Task objective
From the forum thread on using a Mac keyboard with a PC, quote word for word the part that begins with the words containing "If you intend" and ends with "keyboard USB hub.".

# can the mac keyboard be used with a pc?



## acc30 (Apr 26, 2006)

I use a pc and a mac at work, but I'd like to clear out space and I know I can use a usb switch so that I can use one keyboard and mouse between two computers, but can I use the mac keyboard as my main keyboard for both computers?

any specific as to what usb switch I need to use?

btw, dont know if it matters, but I'll be using a logitech wireless mouse rather than the ones that comes with the apple computer.

thanks


----------



## irontree (Oct 28, 2006)

yes you can... a couple of keys are swapped though and I think the command key (aka the Apple key) becomes the start menu key


----------



## Todd (Oct 14, 2002)

As Irontree wrote, yes you can.

Before using it through a KVM (that's what you meant by "USB switch", correct?) you should connect the Apple keyboard and Logitech mouse directly to the Windows computer and let it recognize them. Once Windows reports "your new hardware is ready to use" you can connect them through the KVM.

I have dealt with situations where Windows could not correctly recognize a KVM, the associated USB hub and connected keyboard & mouse all at once when connected for the first time.

If you intend to use the USB ports on the Apple keyboard, you will need to use a powered KVM. (One that has it's own power supply.) The KVM itself is a USB hub and your computers won't supply enough power to power both the KVM USB hub and keyboard USB hub.


----------



## acc30 (Apr 26, 2006)

Todd said:


> As Irontree wrote, yes you can.
> 
> Before using it through a KVM (that's what you meant by "USB switch", correct?) you should connect the Apple keyboard and Logitech mouse directly to the Windows computer and let it recognize them. Once Windows reports "your new hardware is ready to use" you can connect them through the KVM.
> 
> ...


thanks for that info, I sure would not have thought of that at all


----------

Dataset excerpts
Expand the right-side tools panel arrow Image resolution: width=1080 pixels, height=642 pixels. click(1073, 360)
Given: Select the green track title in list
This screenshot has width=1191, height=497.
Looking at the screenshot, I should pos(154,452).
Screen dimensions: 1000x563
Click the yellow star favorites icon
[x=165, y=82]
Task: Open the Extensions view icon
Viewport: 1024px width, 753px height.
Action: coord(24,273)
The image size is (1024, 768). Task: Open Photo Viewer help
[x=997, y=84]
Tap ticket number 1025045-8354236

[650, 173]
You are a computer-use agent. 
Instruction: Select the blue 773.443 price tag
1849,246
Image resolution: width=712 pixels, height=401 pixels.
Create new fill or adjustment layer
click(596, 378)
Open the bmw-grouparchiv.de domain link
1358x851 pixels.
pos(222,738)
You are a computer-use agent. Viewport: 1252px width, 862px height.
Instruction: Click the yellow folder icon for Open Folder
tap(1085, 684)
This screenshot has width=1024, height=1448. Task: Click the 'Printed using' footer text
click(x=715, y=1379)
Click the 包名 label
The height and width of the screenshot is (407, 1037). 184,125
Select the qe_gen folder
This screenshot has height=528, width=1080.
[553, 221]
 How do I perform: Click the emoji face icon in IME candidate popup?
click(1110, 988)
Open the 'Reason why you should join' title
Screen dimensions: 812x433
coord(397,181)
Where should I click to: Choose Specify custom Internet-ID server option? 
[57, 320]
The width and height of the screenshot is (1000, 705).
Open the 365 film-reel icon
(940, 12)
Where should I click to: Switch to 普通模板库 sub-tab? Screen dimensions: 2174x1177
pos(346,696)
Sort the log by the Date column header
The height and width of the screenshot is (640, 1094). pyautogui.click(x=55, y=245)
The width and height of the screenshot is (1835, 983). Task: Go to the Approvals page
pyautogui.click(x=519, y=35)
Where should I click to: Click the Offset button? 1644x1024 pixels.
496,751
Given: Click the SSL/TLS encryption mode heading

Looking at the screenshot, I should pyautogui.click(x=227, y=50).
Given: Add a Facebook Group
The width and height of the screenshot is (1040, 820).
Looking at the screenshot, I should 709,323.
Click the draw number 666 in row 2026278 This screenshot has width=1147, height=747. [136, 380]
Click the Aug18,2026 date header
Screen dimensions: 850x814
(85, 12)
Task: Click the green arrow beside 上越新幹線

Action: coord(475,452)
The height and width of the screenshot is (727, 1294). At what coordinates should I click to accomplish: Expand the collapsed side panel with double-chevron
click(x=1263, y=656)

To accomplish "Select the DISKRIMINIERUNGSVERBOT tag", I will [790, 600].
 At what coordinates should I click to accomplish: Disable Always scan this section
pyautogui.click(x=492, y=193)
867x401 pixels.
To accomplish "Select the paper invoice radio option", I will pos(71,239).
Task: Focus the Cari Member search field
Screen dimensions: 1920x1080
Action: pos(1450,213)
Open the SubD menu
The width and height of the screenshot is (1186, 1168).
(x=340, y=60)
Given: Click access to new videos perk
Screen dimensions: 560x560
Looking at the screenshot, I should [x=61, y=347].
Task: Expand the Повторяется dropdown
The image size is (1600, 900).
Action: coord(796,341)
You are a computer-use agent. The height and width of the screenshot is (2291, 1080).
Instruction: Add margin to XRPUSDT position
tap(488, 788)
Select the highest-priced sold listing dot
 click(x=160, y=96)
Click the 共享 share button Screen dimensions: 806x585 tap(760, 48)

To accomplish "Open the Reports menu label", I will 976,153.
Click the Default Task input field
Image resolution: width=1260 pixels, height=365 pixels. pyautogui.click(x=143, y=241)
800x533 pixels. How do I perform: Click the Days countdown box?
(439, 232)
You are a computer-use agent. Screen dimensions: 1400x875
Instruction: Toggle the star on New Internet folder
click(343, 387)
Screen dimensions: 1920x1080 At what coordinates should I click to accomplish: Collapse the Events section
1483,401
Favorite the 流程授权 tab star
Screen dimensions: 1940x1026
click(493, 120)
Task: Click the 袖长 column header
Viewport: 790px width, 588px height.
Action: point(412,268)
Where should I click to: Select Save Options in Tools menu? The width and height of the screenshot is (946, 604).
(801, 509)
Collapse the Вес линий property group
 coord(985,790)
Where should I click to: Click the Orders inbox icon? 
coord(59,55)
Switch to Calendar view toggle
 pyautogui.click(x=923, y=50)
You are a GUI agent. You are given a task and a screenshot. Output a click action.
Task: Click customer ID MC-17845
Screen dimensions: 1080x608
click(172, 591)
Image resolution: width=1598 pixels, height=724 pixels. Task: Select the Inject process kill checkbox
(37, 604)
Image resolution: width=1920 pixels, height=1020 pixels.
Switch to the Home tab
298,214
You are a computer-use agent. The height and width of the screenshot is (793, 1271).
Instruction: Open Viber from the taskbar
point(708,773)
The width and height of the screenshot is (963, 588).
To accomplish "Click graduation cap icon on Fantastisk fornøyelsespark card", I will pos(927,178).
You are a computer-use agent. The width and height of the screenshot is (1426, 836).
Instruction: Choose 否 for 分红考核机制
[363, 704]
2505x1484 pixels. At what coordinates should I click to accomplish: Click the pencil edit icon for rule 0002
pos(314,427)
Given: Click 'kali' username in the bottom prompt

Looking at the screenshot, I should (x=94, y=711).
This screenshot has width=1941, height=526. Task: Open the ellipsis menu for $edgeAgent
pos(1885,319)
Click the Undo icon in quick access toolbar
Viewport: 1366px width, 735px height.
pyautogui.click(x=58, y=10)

Reply
If you intend to use the USB ports on the Apple keyboard, you will need to use a powered KVM. (One that has it's own power supply.) The KVM itself is a USB hub and your computers won't supply enough power to power both the KVM USB hub and keyboard USB hub.